Lorsqu’en septembre 2005, Mission Québec s’est rendue en Chine, Jean Charest y a prononcé un discours affirmant : « Nous admirons tout ce que la Chine a réalisé depuis les 40 dernières années. Le Canada a toujours été à vos côtés et les Québécois sont parmi vos plus grands admirateurs ». Croulant sous les critiques des défenseurs des droits de la personne, le bureau du Premier ministre s’était alors défendu en disant qu’il s’agissait d’une mission économique. À la même époque et malgré les hauts cris, Bombardier, Power Corporation et Nortel se sont lancés en partenariat dans la réalisation d’une liaison ferroviaire reliant l’ouest de la Chine à la capitale du Tibet. Aujourd’hui, ce train ultramoderne fait de wagons pressurisés capables de franchir les hautes altitudes himalayennes permet à d’innombrables colons chinois d’aller accélérer le génocide culturel des Tibétains.

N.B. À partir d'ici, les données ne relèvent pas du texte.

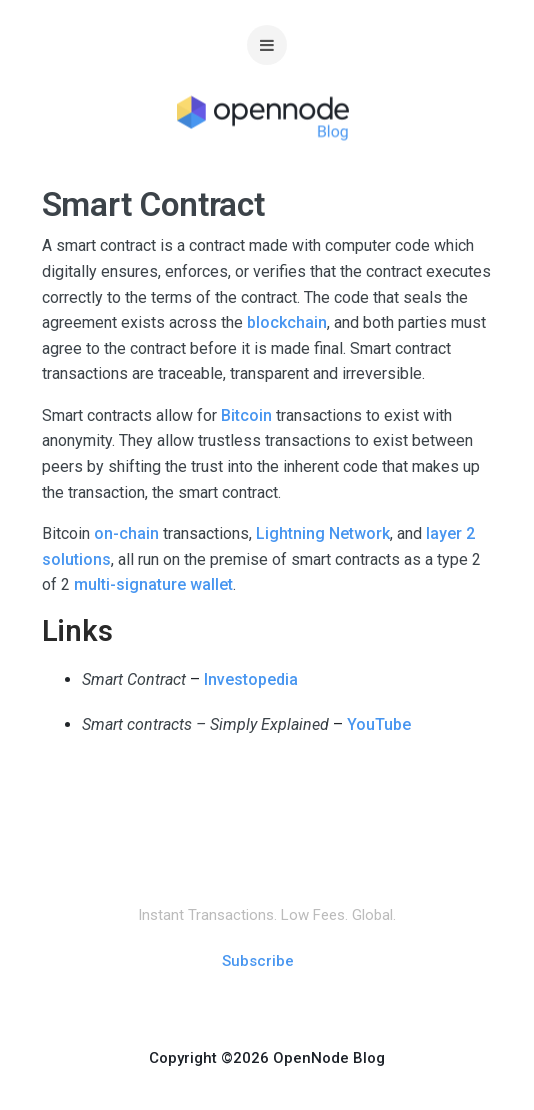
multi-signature (130, 584)
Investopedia (251, 679)
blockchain (287, 322)
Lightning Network (323, 533)
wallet (211, 584)
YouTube (379, 724)
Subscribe (258, 961)
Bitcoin (248, 415)
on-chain (126, 533)
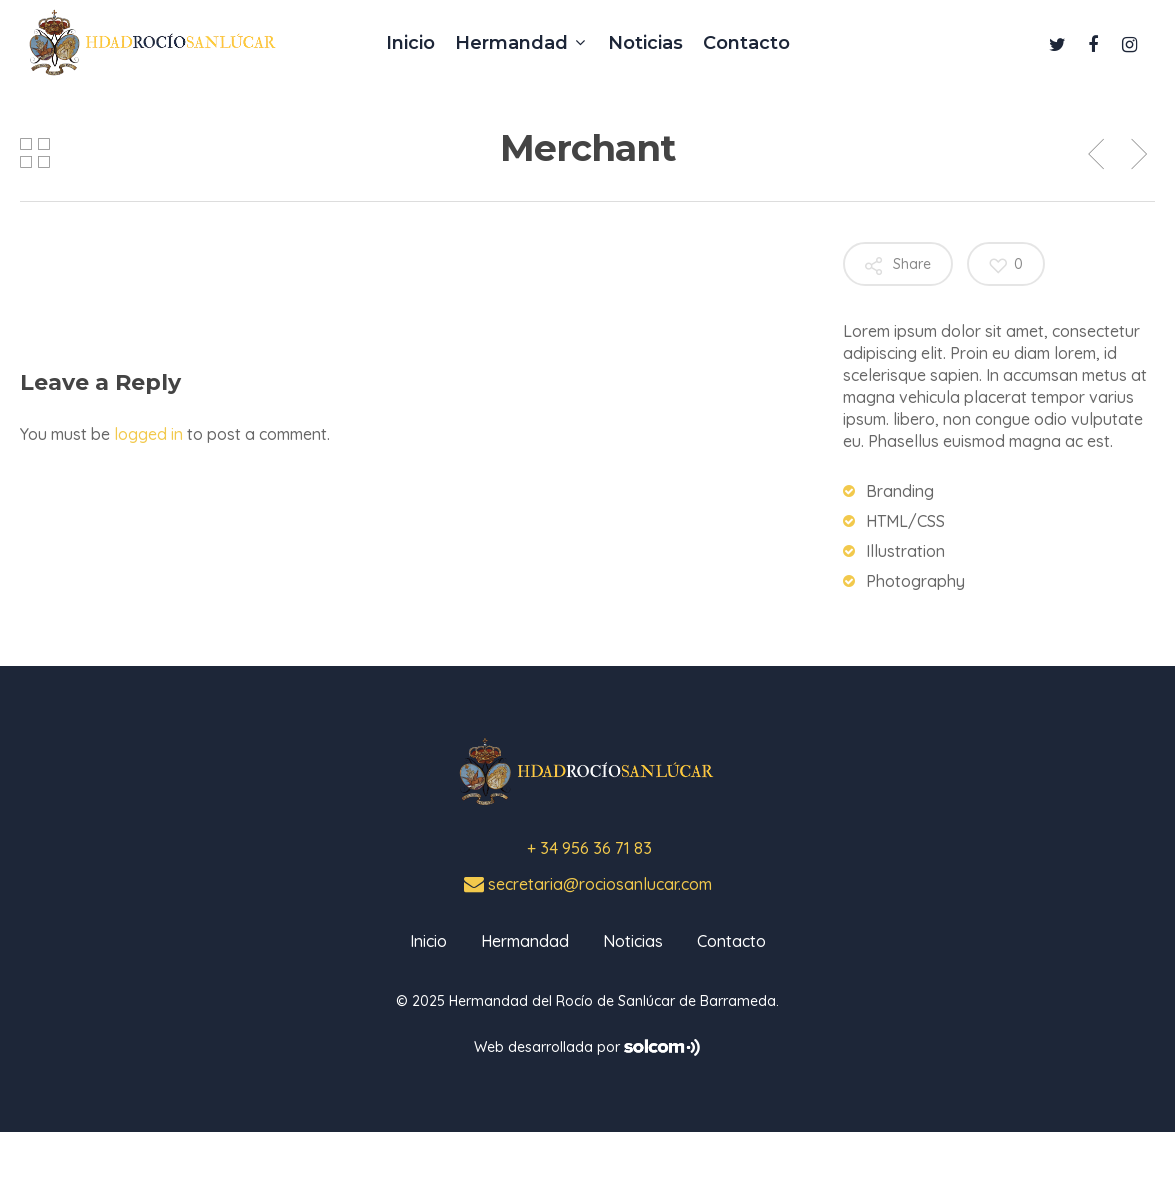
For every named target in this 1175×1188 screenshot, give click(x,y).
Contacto (731, 941)
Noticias (633, 941)
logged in (148, 434)
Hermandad (525, 941)
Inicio (428, 941)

Le 30 mai 2006 à l’assemblée annuelle des actionnaires de Bombardier, une proposition visant particulièrement le contrat ferroviaire au Tibet, demandait au constructeur québécois d’adopter une politique sur les droits humains. Elle avait été battue à 90%. À l’assemblée générale de Power Corporation tenue trois semaines plus tôt, une proposition demandant à Power de préparer un rapport portant sur « les pratiques de gestion et les politiques de Power qui assurent la promotion et la protection des droits humains en Chine et au Tibet » avait été rejetée dans les mêmes proportions. Lorsqu’en avril 2004 et en septembre 2006, le Premier ministre Paul Martin et un représentant du Premier ministre Harper ont successivement rencontré le Dalaï Lama, les gens d’affaires canadiens ont claqué des genoux.
Lorsqu’au Sommet de la Coopération économique Asie-Pacifique de novembre 2006, Stephen Harper a abordé la question des droits humains dans l’Empire du Milieu, l’Association des manufacturiers canadiens s’est empressée de l’enjoindre à ne pas nuire aux relations économiques sino-canadiennes. Et tout ce temps, les droits de la personne ont fait chou blanc en Chine.

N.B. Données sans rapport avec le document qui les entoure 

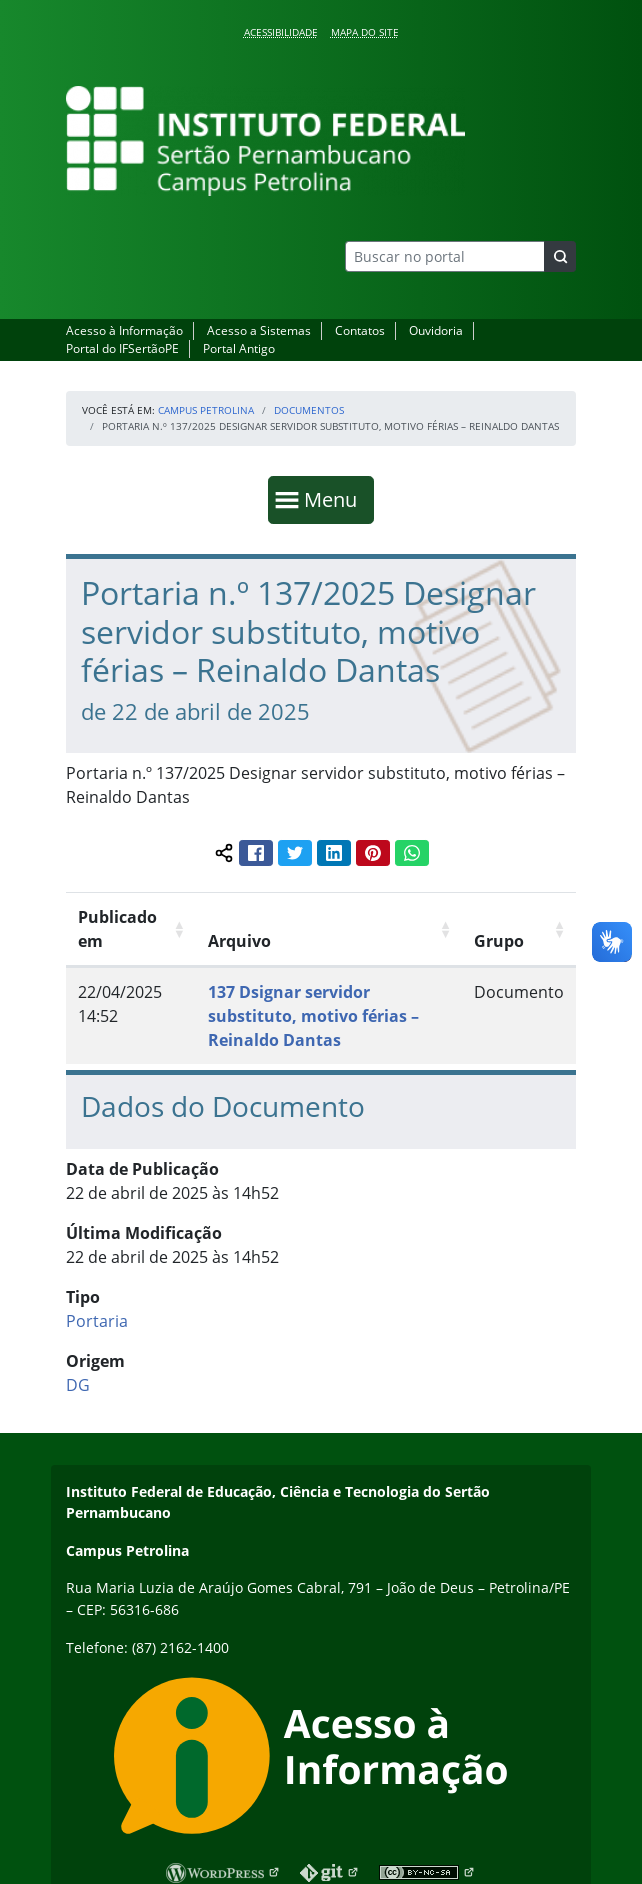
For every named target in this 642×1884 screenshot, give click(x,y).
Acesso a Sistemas (259, 330)
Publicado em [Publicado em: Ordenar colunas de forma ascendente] (117, 929)
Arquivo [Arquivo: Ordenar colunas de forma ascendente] (239, 941)
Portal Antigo (239, 348)
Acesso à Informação (124, 330)
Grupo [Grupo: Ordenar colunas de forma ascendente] (499, 941)
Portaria (97, 1321)
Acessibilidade (281, 32)
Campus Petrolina (206, 410)
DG (78, 1385)
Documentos (309, 410)
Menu (335, 498)
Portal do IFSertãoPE (122, 348)
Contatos (360, 330)
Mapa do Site (365, 32)
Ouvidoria (436, 330)
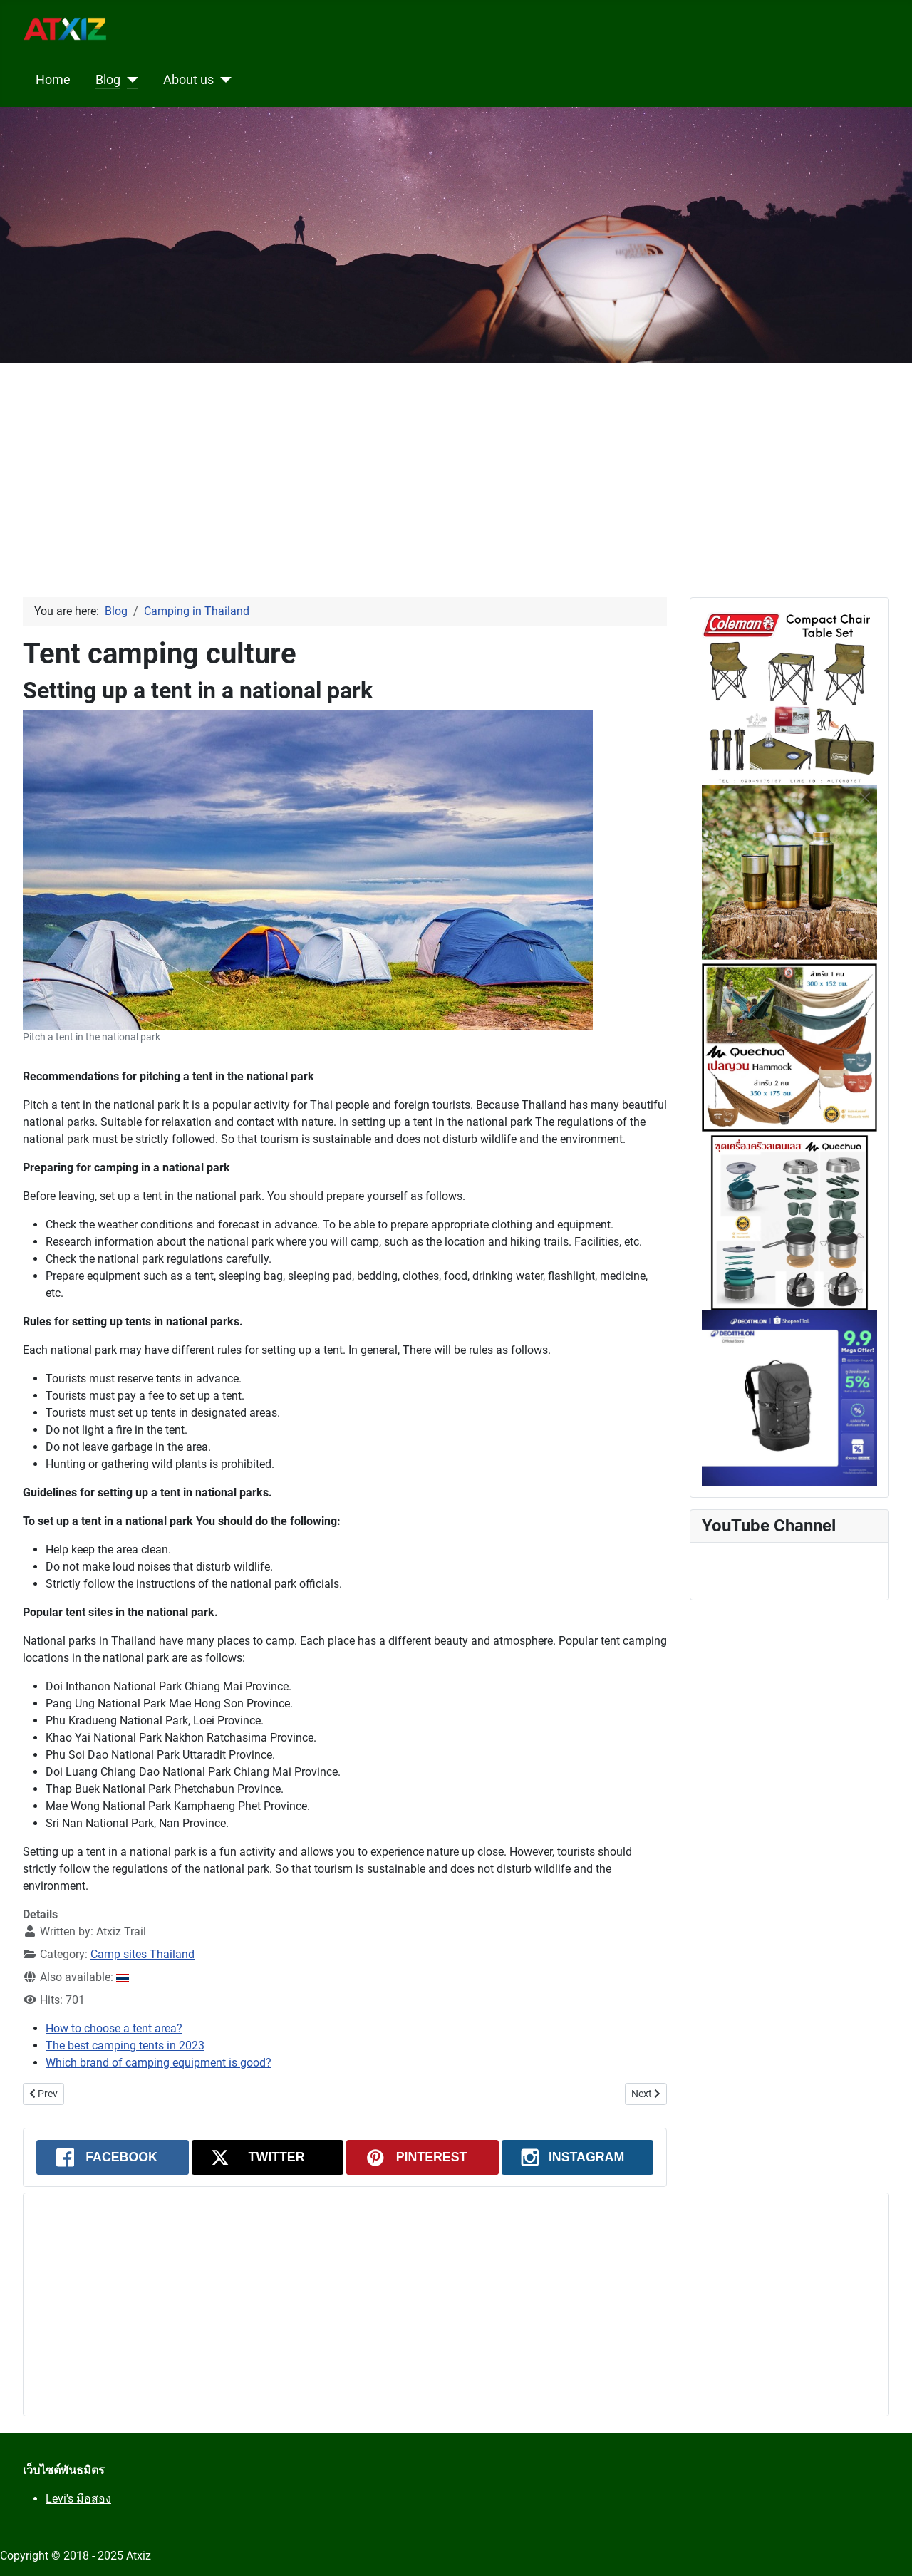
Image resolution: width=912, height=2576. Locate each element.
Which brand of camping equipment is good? (158, 2062)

« Ne mêlons pas les affaires et la politique », scandent à l’unisson les chefs d’entreprise. « Ne mêlons pas le sport et la politique », ânonne en substance Jacques Rogge, président du CIO. Qui donc alors se mêlera de politique ? Face à ce pitoyable concert de mauvaise foi, on ne peut que louanger les Mélanie Raoul, Sam Price et autres Lhadon Tethong de ce monde, prêts à risquer leur jeunesse pour des principes.